The Treasury has revealed plans to set up a company in partnership with financial institutions to de-risk lending to small businesses, including those who graduate from the Hustler Fund, by commercial banks.

The proposed Kenya Credit Guarantee Scheme Company (KCGSC) will guarantee a share of the loans commercial banks will advance to cash-strapped micro, small and medium-sized enterprises (MSMEs).

The joint venture between the government and private sector is expected to unlock higher-value loans to individuals and groups whose financial needs will grow beyond the limits provided by the Hustler Fund – President William Ruto’s flagship financial inclusion programme.

“The government will continue supporting individuals and micro, small and medium enterprises (MSMEs) excluded at the bottom of the pyramid through the Financial Inclusion Fund, or the Hustler Fund,” the Treasury wrote in the draft 2024 Budget Policy Statement (BPS).

“The government will also convert the Credit Guarantee Scheme (CGS) into the Kenya Credit Guarantee Scheme Company (KCGSC) to ensure sustainability and develop a credit guarantee policy whose objective is to provide a clear framework for a sustainable model for credit guarantee scheme for MSMEs.”

Director-general for Budget, Fiscal and Economic Affairs at the Treasury Albert Mwenda said talks were progressing with the Central Bank of Kenya, the financial sector regulator, and other stakeholders on incorporating the new firm.

The formation and ultimately operation of KCGSC will be guided by international best practices, he said.

“Credit guarantees enable us to leverage on abundant private sector liquidity to finance MSMEs while also inculcating financial discipline,” Mr Mwenda told the Business Daily.

**Input data**
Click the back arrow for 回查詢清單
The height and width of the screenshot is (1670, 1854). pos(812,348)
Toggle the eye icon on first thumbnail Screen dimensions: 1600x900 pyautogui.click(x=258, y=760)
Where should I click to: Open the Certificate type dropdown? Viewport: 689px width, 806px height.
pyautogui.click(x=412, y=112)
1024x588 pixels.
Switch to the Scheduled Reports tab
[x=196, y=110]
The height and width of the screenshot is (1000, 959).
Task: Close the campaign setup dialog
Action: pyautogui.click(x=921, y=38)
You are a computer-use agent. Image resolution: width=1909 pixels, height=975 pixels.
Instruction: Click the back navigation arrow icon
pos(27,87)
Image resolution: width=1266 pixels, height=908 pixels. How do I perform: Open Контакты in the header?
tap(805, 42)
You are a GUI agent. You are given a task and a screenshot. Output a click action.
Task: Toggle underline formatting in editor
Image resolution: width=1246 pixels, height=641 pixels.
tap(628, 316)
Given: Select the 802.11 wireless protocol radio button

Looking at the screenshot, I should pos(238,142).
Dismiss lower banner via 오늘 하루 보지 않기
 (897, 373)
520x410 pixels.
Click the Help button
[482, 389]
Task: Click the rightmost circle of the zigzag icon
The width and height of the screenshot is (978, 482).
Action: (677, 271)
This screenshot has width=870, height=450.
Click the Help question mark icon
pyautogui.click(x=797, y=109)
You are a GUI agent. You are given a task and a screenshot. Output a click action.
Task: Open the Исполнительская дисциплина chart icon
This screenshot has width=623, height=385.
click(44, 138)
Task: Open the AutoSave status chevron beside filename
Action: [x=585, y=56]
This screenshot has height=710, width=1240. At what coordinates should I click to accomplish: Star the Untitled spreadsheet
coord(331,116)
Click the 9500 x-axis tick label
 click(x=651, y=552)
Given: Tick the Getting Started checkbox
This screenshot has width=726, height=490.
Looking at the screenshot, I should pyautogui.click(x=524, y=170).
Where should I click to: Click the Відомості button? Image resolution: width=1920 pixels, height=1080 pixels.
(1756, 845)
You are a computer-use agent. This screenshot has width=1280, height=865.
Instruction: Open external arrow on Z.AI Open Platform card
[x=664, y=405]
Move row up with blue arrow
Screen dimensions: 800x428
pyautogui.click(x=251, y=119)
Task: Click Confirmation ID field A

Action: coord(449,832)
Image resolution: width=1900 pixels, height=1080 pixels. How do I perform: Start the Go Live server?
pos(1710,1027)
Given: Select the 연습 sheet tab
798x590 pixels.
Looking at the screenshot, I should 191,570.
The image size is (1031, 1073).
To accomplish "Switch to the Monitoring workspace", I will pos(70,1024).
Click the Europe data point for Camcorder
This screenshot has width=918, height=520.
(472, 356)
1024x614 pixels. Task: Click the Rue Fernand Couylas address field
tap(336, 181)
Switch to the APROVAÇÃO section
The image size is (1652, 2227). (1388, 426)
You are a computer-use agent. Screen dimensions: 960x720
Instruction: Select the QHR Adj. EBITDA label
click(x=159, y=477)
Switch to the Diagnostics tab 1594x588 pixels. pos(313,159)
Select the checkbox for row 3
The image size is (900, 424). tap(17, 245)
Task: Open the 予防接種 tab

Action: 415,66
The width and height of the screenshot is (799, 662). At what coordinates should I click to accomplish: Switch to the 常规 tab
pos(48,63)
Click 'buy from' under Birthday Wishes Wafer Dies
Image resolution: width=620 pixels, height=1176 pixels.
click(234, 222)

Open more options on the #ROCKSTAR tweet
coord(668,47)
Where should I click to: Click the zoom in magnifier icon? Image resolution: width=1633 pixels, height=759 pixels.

**Written exercise 1**
Please quote the news article on the Kenya Credit Guarantee Scheme Company in full, word for word.
**Written exercise 2**
Rewrite the records starting at the line containing "Given: Select the 802.11" and ending at the line containing "coord(331,116)", swapping "Help" for "Support" and leaving everything else the same. Give only those lines.
The records are unrelated to the news article on Kenya's credit guarantee company.

**Complete response 1**
The Treasury has revealed plans to set up a company in partnership with financial institutions to de-risk lending to small businesses, including those who graduate from the Hustler Fund, by commercial banks.

The proposed Kenya Credit Guarantee Scheme Company (KCGSC) will guarantee a share of the loans commercial banks will advance to cash-strapped micro, small and medium-sized enterprises (MSMEs).

The joint venture between the government and private sector is expected to unlock higher-value loans to individuals and groups whose financial needs will grow beyond the limits provided by the Hustler Fund – President William Ruto’s flagship financial inclusion programme.

“The government will continue supporting individuals and micro, small and medium enterprises (MSMEs) excluded at the bottom of the pyramid through the Financial Inclusion Fund, or the Hustler Fund,” the Treasury wrote in the draft 2024 Budget Policy Statement (BPS).

“The government will also convert the Credit Guarantee Scheme (CGS) into the Kenya Credit Guarantee Scheme Company (KCGSC) to ensure sustainability and develop a credit guarantee policy whose objective is to provide a clear framework for a sustainable model for credit guarantee scheme for MSMEs.”

Director-general for Budget, Fiscal and Economic Affairs at the Treasury Albert Mwenda said talks were progressing with the Central Bank of Kenya, the financial sector regulator, and other stakeholders on incorporating the new firm.

The formation and ultimately operation of KCGSC will be guided by international best practices, he said.

“Credit guarantees enable us to leverage on abundant private sector liquidity to finance MSMEs while also inculcating financial discipline,” Mr Mwenda told the Business Daily.

**Complete response 2**
Given: Select the 802.11 wireless protocol radio button

Looking at the screenshot, I should pos(238,142).
Dismiss lower banner via 오늘 하루 보지 않기
 (897, 373)
520x410 pixels.
Click the Support button
[482, 389]
Task: Click the rightmost circle of the zigzag icon
The width and height of the screenshot is (978, 482).
Action: (677, 271)
This screenshot has width=870, height=450.
Click the Support question mark icon
pyautogui.click(x=797, y=109)
You are a GUI agent. You are given a task and a screenshot. Output a click action.
Task: Open the Исполнительская дисциплина chart icon
This screenshot has width=623, height=385.
click(44, 138)
Task: Open the AutoSave status chevron beside filename
Action: [x=585, y=56]
This screenshot has height=710, width=1240. At what coordinates should I click to accomplish: Star the Untitled spreadsheet
coord(331,116)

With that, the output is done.